On fit l’appel ; l’équipage était complet, moins les six gabiers qui armaient la yole dans laquelle Pierre devait rejoindre le radeau.

— Range à larguer l’amarre ! cria alors Pierre d’une voix retentissante, quoique profondément émue, et Bouquin leva son couteau sur le seul cordage qui retînt encore le radeau à la Salamandre. — Largue tout ! cria Pierre.

Et le cordage tendu étant coupé, le radeau s’éloigna, remorqué par les canots.

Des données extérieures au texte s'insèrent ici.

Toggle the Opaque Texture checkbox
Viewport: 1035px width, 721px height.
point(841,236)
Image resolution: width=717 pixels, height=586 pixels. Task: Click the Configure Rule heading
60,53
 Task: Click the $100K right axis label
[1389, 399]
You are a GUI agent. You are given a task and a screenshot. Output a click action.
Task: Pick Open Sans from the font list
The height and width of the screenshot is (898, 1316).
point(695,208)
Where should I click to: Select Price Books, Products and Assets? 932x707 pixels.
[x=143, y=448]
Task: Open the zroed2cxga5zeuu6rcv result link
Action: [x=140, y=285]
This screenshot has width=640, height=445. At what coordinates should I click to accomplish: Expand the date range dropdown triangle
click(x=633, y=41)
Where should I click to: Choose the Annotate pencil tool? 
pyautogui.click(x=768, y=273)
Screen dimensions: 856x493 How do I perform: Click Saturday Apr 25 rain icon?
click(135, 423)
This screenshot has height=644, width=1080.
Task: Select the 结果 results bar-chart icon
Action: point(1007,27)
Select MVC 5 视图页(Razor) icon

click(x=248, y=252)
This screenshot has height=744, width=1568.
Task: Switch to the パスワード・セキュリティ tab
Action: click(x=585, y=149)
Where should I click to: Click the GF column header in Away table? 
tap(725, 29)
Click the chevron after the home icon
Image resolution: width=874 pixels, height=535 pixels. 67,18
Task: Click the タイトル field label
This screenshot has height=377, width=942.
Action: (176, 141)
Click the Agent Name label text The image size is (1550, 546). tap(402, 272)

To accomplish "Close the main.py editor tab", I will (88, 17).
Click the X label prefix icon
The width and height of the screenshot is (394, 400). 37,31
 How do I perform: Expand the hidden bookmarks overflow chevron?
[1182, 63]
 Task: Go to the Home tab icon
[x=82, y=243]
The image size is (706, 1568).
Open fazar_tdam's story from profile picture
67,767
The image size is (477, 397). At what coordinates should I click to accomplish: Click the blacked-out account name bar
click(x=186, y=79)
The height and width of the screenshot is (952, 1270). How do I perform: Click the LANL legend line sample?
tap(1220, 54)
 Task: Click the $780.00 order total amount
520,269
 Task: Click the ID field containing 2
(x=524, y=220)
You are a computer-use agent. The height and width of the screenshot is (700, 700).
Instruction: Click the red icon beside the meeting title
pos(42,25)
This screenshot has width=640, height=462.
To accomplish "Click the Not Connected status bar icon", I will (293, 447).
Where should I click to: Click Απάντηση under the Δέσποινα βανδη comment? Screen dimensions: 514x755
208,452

Ce dernier commandement fut celui qui porta le plus au cœur des marins. Ce cordage était le dernier lien qui attachât leur existence à la Salamandre ; une fois rompu, il n’y avait plus d’espoir, tout était fini entre eux et la corvette. Il était temps d’ailleurs, car les lames devenaient affreuses. Une, entre autres, accourant du large, s’avançait, s’avançait monstrueuse et bouillonnante, se dressant presque à la hauteur des hunes de la corvette : mais quand elle rencontra la résistance que lui opposait le banc, alors, doublant de force et de violence, elle prit la corvette en flanc, et lui donna une telle secousse, qu’elle la coucha presque sur tribord, et que Pierre et ses six gabiers furent renversés sur le pont. Pierre s’apprêtait à descendre chez le commandant, pour le délivrer et l’embarquer avec lui dans la yole. Comme il mettait le pied sur la première marche de l’escalier, il fut jeté avec tant de force sur l’angle du panneau, qu’il se fit à la tête une affreuse blessure ; et la commotion fut si forte qu’il tomba évanoui et couvert de sang. Szaffie était resté aussi à bord, car il voulait tout voir jusqu’à la fin. Ce fut lui qui releva Pierre, banda sa plaie avec son mouchoir, et dit aux canotiers, tout émus de l’accident arrivé au lieutenant :

— Allons ! embarquons-nous : la mer devient mauvaise, le radeau est déjà loin, et nous aurons affaire pour le rallier.

On descendit le pauvre lieutenant dans la yole, que la force des lames élevait quelquefois à la hauteur des bastingages ; et Szaffie, jetant un dernier regard sur le pont, dit avec un affreux sourire :

— Ce que j’aime assez, c’est que ce bon marquis reste là. Il va bien s’ennuyer tout seul.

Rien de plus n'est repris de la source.